Where I disagree with this book is the use of inflammatory labels such as “the trafficking of data” and a persistent tone of suspicion. In my experience, there are many positive and beneficial uses of appropriately de-identified medical data. Research using this data has yielded important findings that would not be possible with traditional, expensive, randomized clinical trials. For example, I recently contributed to a paper in the Journal of the American College of Cardiology in which we examined serum magnesium levels for patients who had experienced a heart attack. In an era in which biomedical research funding is consistently in the crosshairs, this type of research plays an important role in generating societal value from data generated by the healthcare process. Furthermore, compared with other epidemiological methods which involve surveying patients and providers, the retrospective analysis of de-identified healthcare data provides important information about healthcare as it is practiced in the “real world”, not how we want it to be. This can provide important insights into health disparities, patterns of care that lead to the best outcomes and other information that may not always be reported accurately in surveys. Any requirement that patients provide individual approval for the inclusion of their data in these resources would add a significant bias to the data and would impair the ability to accurately recognize disparities.

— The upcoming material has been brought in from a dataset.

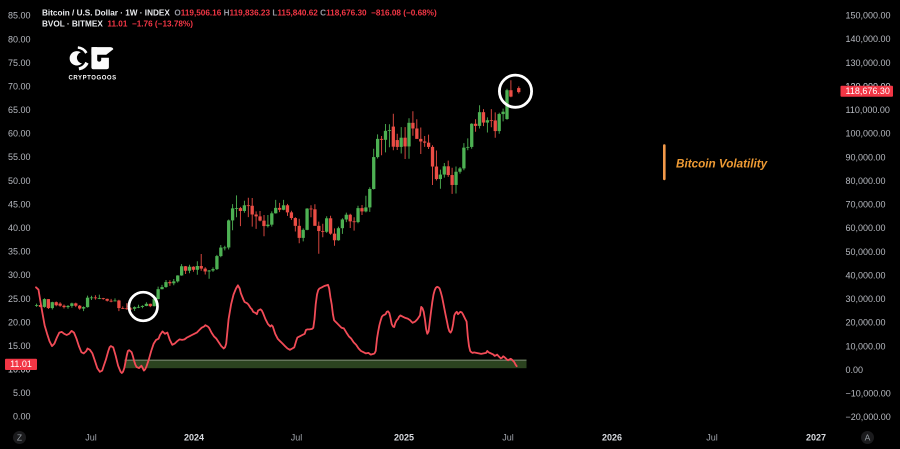 The height and width of the screenshot is (449, 900). What do you see at coordinates (20, 252) in the screenshot?
I see `svg-text: 35.00` at bounding box center [20, 252].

The book acknowledges valid concerns around sensitive health data, especially mental health reports. It was the risk of mental health data being exposed that triggered Deborah Peel, a psychologist and vocal privacy advocate, to launch her crusade against most sharing of clinical information. Tanner represents Peel at the extreme end of the privacy spectrum and quotes David McCallie, a friend and mentor at Cerner. He acknowledges his respect for Peel but also questions her objectivity.

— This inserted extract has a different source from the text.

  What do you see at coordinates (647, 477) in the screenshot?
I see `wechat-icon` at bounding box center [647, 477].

The book also addresses concerns about whether or not de-identified data is truly untraceable. Indeed, one type of data, genomic information, can be re-identified and the risk of this should be acknowledged in consent forms.
I encourage you to read this book and form your own opinions. Keep the following considerations in mind:
- What is the cost of impeding research that poses no individual risk? Most public health and health policy research uses surveys of small cohorts. The responses to surveys are not always accurate. “Real world” data provides unique and important insights.
- Which poses a more significant risk – the theft of identified data through system intrusions or the appropriate release of de-identified data? It is important that authors be rigorous about differentiating the two rather than blurring them. The release of identified medical data poses a major risk but is an entirely separate issue.
- The most sensitive information, for example, mental health reports, are not typically included in research data sets because text documents cannot be reliably de-identified. Likewise, genome analyses are not distributed in these data sets.It is important that authors understand the scope of what is and is not included.
- How many of the valid concerns articulate in “Our bodies, our data” can be address through more effective and visible enforcement of HIPAA, conflict of interest policies and GINA?